Mientras, su madre (Liv Mjönes) quien resulta ser la jefa de policía, intenta averiguar que bicho a provocado la muerte de la chica, ayudada de un veterinario algo friqui y un viejo manco experto en licántropos.

Lobo vikingo es una historia muy clasicota, prácticamente dos películas en una. Por un lado tenemos la eterna maldición del hombre lobo; por otro el clásico drama adolescente de «nadie me entiende», «soy una inadaptada», «papá murió y a ti no te importa», bua, bua, bua.
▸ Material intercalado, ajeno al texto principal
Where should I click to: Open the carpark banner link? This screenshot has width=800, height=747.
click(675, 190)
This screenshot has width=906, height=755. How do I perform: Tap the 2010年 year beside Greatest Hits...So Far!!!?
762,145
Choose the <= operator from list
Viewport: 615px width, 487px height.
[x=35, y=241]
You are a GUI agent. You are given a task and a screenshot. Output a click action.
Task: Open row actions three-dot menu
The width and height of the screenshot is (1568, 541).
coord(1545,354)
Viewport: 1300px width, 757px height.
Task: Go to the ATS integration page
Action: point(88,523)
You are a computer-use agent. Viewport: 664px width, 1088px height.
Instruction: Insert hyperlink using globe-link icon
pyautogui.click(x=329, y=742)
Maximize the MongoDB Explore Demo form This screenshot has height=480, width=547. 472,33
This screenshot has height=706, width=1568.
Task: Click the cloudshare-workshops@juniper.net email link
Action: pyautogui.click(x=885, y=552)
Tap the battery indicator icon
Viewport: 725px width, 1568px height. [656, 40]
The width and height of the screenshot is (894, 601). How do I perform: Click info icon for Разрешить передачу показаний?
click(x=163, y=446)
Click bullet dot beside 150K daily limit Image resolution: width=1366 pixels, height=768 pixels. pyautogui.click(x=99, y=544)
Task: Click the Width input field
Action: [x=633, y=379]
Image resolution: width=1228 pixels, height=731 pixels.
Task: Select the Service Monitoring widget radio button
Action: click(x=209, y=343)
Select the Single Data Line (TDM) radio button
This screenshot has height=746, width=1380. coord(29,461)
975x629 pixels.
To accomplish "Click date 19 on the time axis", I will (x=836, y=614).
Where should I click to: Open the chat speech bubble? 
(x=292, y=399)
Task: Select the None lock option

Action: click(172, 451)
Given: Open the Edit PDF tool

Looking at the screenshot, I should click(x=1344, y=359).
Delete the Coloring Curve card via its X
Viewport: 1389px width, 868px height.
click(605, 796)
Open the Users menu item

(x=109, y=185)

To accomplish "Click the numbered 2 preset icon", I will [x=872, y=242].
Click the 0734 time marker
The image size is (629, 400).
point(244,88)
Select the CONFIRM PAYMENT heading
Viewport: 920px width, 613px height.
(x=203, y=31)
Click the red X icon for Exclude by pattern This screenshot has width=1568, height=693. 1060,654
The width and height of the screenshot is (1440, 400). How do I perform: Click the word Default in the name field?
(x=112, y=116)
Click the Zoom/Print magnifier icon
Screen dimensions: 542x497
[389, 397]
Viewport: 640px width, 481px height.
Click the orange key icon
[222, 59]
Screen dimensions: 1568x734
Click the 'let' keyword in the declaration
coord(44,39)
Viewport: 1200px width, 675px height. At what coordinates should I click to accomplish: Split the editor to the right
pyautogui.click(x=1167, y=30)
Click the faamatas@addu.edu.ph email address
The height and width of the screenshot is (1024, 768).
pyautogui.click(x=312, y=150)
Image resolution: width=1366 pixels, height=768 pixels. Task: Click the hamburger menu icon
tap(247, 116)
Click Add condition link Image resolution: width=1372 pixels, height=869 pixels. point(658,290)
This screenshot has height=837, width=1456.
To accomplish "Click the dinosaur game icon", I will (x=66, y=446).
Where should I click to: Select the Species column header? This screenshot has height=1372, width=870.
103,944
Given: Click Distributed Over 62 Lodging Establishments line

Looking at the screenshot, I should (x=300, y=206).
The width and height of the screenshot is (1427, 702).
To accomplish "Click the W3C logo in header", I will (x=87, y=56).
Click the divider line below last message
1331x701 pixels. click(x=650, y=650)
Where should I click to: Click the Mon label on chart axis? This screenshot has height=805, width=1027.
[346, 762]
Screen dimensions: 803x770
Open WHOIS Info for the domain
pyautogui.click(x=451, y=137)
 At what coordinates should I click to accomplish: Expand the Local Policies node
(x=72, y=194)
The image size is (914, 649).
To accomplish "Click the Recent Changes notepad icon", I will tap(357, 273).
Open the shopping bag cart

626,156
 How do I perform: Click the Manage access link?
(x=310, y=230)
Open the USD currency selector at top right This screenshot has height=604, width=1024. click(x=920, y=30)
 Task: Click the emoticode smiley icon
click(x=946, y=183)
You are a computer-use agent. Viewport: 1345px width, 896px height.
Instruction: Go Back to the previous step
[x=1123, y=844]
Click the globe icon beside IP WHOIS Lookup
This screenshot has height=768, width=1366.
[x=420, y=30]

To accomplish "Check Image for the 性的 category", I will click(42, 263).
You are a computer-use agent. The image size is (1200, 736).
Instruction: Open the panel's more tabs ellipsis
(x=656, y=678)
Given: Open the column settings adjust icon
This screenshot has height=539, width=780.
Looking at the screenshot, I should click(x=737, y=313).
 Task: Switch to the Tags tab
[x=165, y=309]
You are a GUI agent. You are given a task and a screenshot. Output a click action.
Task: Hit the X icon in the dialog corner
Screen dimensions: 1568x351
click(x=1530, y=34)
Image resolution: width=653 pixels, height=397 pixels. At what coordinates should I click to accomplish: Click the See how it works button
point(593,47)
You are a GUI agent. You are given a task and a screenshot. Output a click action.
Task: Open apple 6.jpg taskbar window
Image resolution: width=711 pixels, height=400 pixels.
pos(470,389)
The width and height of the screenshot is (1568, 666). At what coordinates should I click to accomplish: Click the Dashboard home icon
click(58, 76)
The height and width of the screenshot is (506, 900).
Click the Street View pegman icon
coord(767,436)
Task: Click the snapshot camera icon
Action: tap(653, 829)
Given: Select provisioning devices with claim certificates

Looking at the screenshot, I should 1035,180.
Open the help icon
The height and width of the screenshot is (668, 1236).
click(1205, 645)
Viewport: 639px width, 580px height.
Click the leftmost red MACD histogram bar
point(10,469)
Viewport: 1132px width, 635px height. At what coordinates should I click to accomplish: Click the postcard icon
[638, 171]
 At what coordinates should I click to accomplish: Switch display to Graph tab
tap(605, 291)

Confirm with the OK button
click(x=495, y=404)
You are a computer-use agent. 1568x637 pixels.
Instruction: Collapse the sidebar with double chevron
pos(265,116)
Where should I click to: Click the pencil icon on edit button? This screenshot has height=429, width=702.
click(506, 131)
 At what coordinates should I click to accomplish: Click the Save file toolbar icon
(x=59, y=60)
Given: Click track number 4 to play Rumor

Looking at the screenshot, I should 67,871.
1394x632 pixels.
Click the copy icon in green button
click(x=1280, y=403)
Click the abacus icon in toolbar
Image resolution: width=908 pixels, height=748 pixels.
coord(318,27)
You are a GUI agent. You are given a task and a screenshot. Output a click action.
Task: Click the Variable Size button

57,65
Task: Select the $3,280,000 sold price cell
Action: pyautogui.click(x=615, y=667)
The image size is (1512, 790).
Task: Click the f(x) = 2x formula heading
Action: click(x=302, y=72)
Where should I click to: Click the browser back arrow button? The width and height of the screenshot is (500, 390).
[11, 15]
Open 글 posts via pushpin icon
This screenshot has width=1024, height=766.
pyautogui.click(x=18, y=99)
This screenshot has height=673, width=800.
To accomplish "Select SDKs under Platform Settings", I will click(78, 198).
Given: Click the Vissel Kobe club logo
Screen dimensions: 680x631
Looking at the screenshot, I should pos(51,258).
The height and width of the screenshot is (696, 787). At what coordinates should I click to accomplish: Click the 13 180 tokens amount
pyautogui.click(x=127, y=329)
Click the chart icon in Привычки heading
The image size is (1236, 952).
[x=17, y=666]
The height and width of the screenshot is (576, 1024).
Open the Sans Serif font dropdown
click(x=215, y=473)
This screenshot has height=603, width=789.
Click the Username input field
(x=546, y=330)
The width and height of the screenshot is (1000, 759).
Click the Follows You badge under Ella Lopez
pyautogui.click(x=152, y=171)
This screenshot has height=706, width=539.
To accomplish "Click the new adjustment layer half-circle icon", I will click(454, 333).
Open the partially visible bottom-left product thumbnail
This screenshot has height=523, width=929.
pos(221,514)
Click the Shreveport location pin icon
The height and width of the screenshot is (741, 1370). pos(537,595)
Precisamente es esta parte de drama juvenil lo que lastra la película. En esta materia está todo ya muy manido. Tampoco da tiempo a que nos encariñemos con unos personajes que, por otro lado, tampoco es que se dejen encariñar demasiado. No es cuestión de hacer spoilers pero el desenlace final es muy blandengue, muy de drama de sábado por la tarde.
Noruega no es lugar para licántropos
En la parte de thriller / película de miedito, Lobo vikingo está más acertada, aunque tampoco pasará a la historia del género. Y mira que el prólogo promete, con esos vikingos asediando Normandía y trayéndose de recuerdo un lobo del infierno. Los vikingos siempre molan… y lo sabes.
El problema es que por mucho prólogo que muestre buenas intenciones y por mucho ambiente noir nórdico que intenten darle al tema, que se intercalen las secuencias de la adolescente cabreada con la vida sólo consiguen romper el ritmo. A Lobo vikingo le falta tensión en demasiadas escenas como para ser una película de miedo.

De igual modo, si Troll aprovechaba al máximo las posibilidad de la mitología noruega, en Lobo vikingo pasan de puntillas sobre el tema, aunque hay un profesor que nombra a Fenrir en una clase de mitología. Esperábamos más y no una simple nota a pie de página. También los paisajes, que son espectaculares (como siempre en estas producciones) podrían haberse aprovechado más. También podrían haberse desarrollado más los personajes adultos, como el manco cazador de hombres lobo, que apenas pasa de la anécdota.
Una de las mayores virtudes de Lobo vikingo es su duración, apenas una hora y media. Eso hace que pase deprisa y que vayan al grano pero al no decidirse si quiere ser una de miedo o una de adolescentes angustiados pierden demasiado el tiempo. Tampoco es que el presupuesto de para mucho más. Se nota que es limitadillo, sobre todo en el CGI del lobo en cuestión.
En resumen, Lobo vikingo es una más de Netflix, una de esas que prometen mucho y se quedan cortas. Es entretenida, tiene sus momentos más que acertados (sobre todo en la ambientación de algunas escenas, como las escenas del bosque) y sus momentos más desaprovechados (demasiados, comola escena de la matanza del autobús podría haber sido la bomba; o la matanza del pueblo, que parece rodada con desgana) y sobre todo consolida a nuestra plataforma amiga como la mejor opción para pasar una tarde / noche de sofá y manta con el cerebro en piloto automático.
La pena es que no va ser con películas como esta con lo que conseguirán que nos quedemos si deciden que lo de las cuentas compartidas pasa a mejor vida. Quizás si lo hubiesen currado un poco más… En fin, que otra vez será. Un saludo, sed felices.